«Je tombe des nues. » Quelques jours après que Flavie Flament a annoncé avoir porté plainte contre Patrick Bruel pour viol, des proches et collègues de l’animatrice ont pris la parole… pour défendre le chanteur, rapporte Le Parisien.

Selon un ancien collègue cité par nos confrères, le récit donné par Flavie Flament est « l’exact opposé de ce qu’elle racontait il y a quelques années ». À l’époque, l’animatrice parlait d’une « jolie histoire » et « il n’a jamais été question de contrainte dans ses propos », assure cet homme qui s’est confié anonymement. Il se dit prêt à « en témoigner devant la justice ».

« Elle ne semblait pas se poser de questions »

Un autre proche de Flavie Flament affirme au Parisien que cette dernière parlait d’une « relation consentie ». « Elle ne semblait pas se poser de questions. […] Cette histoire de thé empoisonné en 1991, pour moi, ça ne tient pas debout, lance-t-il. Ils se sont revus, recroisés sur des plateaux télés. Elle n’a jamais émis la moindre réserve sur le fait qu’il soit invité dans ses émissions. Au contraire. »

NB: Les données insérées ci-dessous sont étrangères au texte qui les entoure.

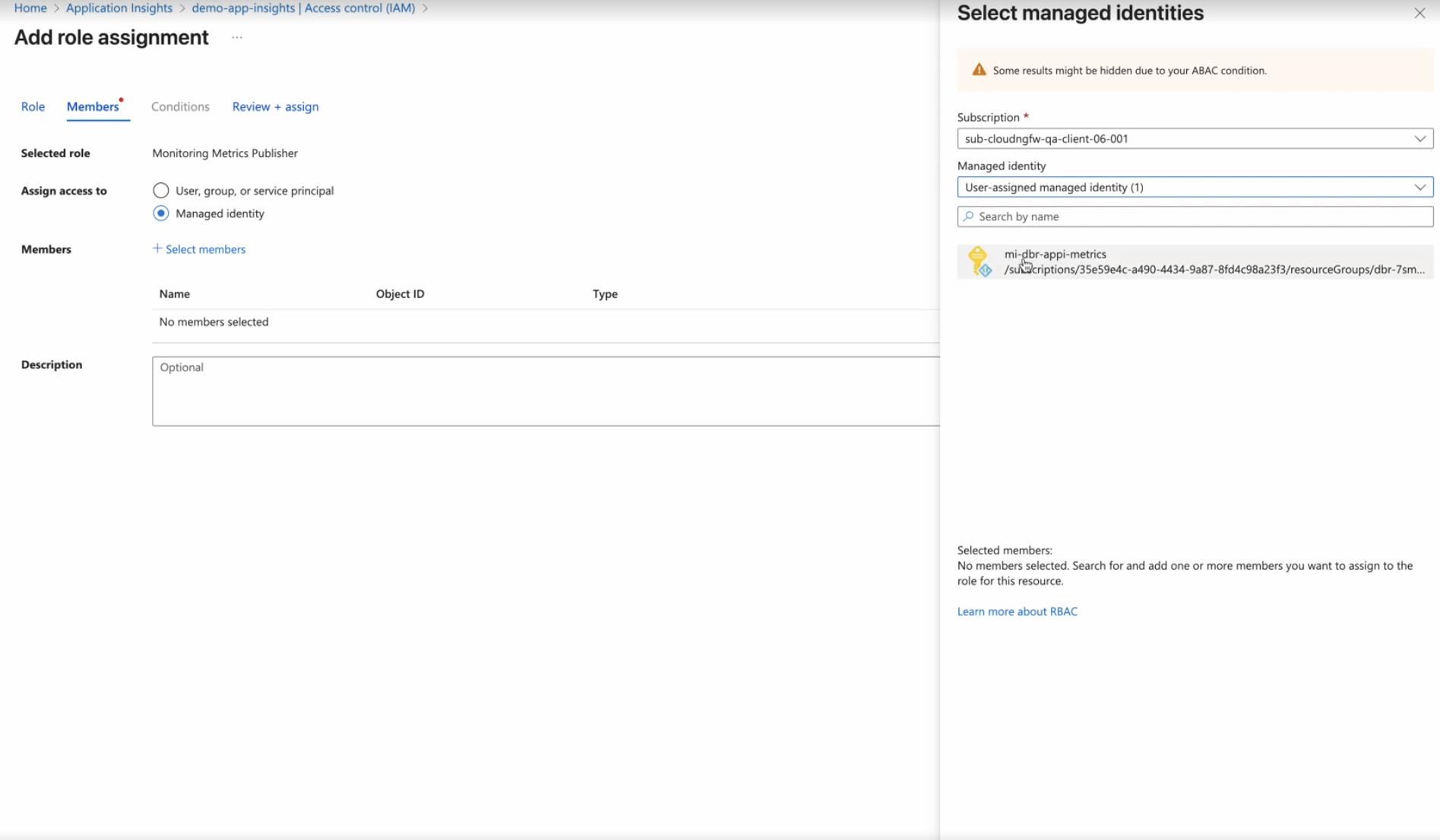Navigate to Home breadcrumb
Image resolution: width=1440 pixels, height=840 pixels.
[x=30, y=8]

Dix ans après la sortie de son livre La Consolation, dans lequel elle racontait déjà les violences sexuelles subies dans son adolescence, l’animatrice de 51 ans accuse Patrick Bruel de l’avoir violée en 1991 alors qu’elle était âgée de 16 ans. Par l’intermédiaire de ses avocats, le chanteur a récusé ces accusations et assuré qu’il n’a « jamais drogué Flavie Flament, et ne lui a imposé aucun rapport » sexuel.

Visé par au moins cinq plaintes pour des violences sexuelles, le chanteur et acteur français s’est défendu dans une publication Instagram ce dimanche. Assurant avoir « longtemps hésité à prendre la parole », il a maintenu qu’il n’a jamais « forcé une femme ». « Jamais je n’ai drogué, manipulé ou cherché à soumettre qui que ce soit. Je ne me suis jamais servi de ma notoriété pour abuser de quiconque », a-t-il notamment écrit.